Characters: Spike, Buffy, Spike-baby
A/N: That's right, a bit of Seraphverse fic! ruuger made me this lovely icon, which seemed excuse enough to polish up this snippet set late S5 in the Seraphverse.
A week or so after the funeral, Spike sat in his scrounged armchair cradling Cora when Buffy came creeping down the stairs. She walked as cautiously as if one misstep might call up some monster even she didn’t care to fight, and she sat silently at the edge of his bed, expression stiff and eyes blank.
Whatever words he might have said stuck in his throat, as they all seemed to these days. Probably they were worthless anyway. More than once recently he’d envied Tara her lost mother. Tara didn’t need words to understand nor be understood; there was a kinship there that he felt his mother’s death forever barring him from.
“Can I hold her?”
He glanced up at Buffy, startled. Her eyes were actually on his face and more focused than he’d seen in days. She looked as though she thought he’d say no, as if denial was to be expected of life even in this small thing.
When he held Cora out to her, she came and took her and sat again on the bed, still after all this time a bit awkward with her, but careful. Buffy slipped her fingers through Cora’s curls, a few strands at a time. It was a temptation no one seemed able to withstand; certainly Spike never could.
There was something comforting about babies, it seemed. At least, people kept wanting to borrow his. He’d pick her up from her nap and Dawn would be at his elbow, stony-faced yet insistent on changing the nappy and warming the soggy dinner. Whenever Anya was over lately, Cora could barely be pried from her arms.

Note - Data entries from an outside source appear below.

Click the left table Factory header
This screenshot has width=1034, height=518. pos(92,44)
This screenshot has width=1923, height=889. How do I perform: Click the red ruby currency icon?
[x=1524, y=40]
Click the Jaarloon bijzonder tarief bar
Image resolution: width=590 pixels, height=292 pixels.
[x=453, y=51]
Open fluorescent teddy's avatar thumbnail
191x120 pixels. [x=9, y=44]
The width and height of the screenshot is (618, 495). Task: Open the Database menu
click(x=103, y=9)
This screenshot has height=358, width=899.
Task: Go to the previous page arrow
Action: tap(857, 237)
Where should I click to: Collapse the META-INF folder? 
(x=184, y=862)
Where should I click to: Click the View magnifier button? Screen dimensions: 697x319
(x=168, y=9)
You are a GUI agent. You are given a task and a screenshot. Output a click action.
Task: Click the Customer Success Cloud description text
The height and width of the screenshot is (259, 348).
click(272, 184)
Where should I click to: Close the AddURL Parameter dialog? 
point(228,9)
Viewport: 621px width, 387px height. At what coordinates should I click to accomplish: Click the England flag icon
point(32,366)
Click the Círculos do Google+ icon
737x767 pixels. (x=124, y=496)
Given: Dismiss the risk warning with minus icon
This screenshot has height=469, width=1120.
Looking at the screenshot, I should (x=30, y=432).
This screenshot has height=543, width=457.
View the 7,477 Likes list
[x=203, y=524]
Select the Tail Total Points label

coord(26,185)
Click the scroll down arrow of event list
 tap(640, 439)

Maybe it was Cora’s contented incomprehension that balmed the soul, the skies of her moods all unclouded by grief - hunger and discontent being entirely separate matters. Or maybe it was just that her very presence demanded that life carry on.
“She seems happy,” Buffy said, barely audible.
“Clean linens, full belly, adoring public – not a lot more a person wants out of life, is there? At that age, I mean,” he added hastily as he looked again at Buffy’s pale face.
He was no good at this grieving business, not when it meant sidling ghostlike through the house and saying everything in whispers. As bad as when his father died, almost, and he just a little nipper all the lonelier for being the only person in the whole house who cried aloud. Indecorous, his Aunt Georgina said.
He really ought to thank the witches for taking Cora so he could go on that bender. Cleansing, he’d found. Sooner or later, all the ache washed out with the hangover.
But it didn’t seem Buffy was even listening, whatever he said. She kept sliding her fingers through Cora’s hair while her own draped her bowed head. It was why Spike didn’t realize Buffy was crying until he smelled the tears.
It came to him, distantly, that he’d caused just such pain as this thousands of times over. He shoved the thought viciously away.
He waited for the tears to dry and Buffy to look up, mask fixed in place again, but eventually her breath began to come in near-silent gasps and her shoulders began to shake with it. Just watching her brought on a horrible ache behind his sternum.
Do something, you berk.
Maybe she wants to be let alone.
She’s here, isn’t she?
If only to still his own thoughts, he got up and sat gingerly next to Buffy, watching for some sign he was unwanted. But Buffy was crying openly now, raining tears on Cora’s sleeping face and paying him no attention at all. He let a hand fall on her shoulder and waited for her to stiffen and pull away: strong certain Slayer.
Instead, she leaned just slightly into his touch. That felt like reason enough to leave his hand where it was.
They sat that way a long time. Cora kept on sleeping. Finally, Buffy’s sniffling got the best of Spike and he went to find a tissue.
“Thanks,” she said, taking it. Whispering, she added, “I miss her so much.”
Spike nodded, though Buffy wasn’t looking at him. “Yeah.”
“I don’t know what to do now,” said she of the lifelong destiny, the sister to feed, the classes to finish, the job to find, the dishes to wash.
“Know what you mean,” he said. “Plenty to do. It’s the guiding principle that’s lacking.”
“Your mum was my guide, like. Was helping me sort this parent thing. I don’t know how, you know,” he confessed in a rush.
“I kind of figured,” she said, glancing up at him with a glimmer of humor. “Looks like you’re doing okay, though.”
“Yeah?” As she nodded, he fought down a grin of pleasure. Suddenly self-conscious, his hands awkwardly empty, he said, “I can take her, if you like.”
Buffy looked up then, eyes reddened but clear. “Could I keep her? Just for a little bit?”
And what could he do but nod, and sit beside her again, and watch a grieving vampire slayer as she watched his daughter sleep.